::: RAW DATA
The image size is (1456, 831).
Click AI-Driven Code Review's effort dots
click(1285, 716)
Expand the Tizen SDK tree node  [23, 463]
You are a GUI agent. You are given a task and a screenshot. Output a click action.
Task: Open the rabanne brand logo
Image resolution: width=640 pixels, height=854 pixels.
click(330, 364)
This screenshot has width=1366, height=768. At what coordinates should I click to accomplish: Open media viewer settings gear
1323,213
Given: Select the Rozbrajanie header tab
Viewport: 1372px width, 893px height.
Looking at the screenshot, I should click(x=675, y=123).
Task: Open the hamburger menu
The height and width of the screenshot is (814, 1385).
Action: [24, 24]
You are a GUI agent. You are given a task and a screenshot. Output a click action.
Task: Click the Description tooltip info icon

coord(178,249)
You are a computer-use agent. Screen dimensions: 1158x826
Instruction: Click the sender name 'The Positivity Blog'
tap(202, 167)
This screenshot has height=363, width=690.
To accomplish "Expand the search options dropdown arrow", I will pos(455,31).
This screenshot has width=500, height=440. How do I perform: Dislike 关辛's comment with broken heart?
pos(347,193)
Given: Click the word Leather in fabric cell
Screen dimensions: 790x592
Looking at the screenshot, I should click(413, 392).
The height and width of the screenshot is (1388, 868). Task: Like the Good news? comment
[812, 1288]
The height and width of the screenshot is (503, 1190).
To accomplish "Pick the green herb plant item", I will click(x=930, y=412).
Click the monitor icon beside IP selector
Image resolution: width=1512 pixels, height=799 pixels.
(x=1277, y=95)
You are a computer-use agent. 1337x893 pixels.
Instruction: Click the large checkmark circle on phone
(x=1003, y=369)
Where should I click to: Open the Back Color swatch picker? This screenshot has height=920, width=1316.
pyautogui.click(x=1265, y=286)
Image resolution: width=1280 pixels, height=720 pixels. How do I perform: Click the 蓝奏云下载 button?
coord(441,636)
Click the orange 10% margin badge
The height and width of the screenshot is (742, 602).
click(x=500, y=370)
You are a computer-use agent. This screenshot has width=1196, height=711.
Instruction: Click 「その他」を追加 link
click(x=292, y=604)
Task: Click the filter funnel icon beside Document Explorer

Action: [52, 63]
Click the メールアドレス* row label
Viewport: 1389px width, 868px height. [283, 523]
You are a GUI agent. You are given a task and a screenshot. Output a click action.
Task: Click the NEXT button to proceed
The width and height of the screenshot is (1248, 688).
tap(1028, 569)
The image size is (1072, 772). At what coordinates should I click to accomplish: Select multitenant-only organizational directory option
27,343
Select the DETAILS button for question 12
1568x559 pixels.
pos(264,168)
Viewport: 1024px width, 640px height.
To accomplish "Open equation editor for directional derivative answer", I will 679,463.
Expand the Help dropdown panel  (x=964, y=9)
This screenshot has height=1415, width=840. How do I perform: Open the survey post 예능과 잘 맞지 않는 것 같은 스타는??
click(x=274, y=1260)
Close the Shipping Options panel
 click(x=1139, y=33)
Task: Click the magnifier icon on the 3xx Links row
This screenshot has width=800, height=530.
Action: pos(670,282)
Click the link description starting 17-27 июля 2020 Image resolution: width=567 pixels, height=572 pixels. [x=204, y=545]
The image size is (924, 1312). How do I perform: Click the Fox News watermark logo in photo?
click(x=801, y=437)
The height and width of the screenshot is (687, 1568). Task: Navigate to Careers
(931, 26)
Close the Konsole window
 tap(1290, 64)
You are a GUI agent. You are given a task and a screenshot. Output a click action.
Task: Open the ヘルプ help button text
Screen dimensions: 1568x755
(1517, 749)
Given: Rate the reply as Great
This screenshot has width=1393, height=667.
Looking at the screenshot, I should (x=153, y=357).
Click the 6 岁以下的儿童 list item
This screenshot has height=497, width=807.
::::::
#### WORK ITEM:
Quote every line of the records above, from the first down to the one holding "Task: Open the rabanne brand logo", exactly as written.

#### RESULT OF THE TASK:
The image size is (1456, 831).
Click AI-Driven Code Review's effort dots
click(1285, 716)
Expand the Tizen SDK tree node  [23, 463]
You are a GUI agent. You are given a task and a screenshot. Output a click action.
Task: Open the rabanne brand logo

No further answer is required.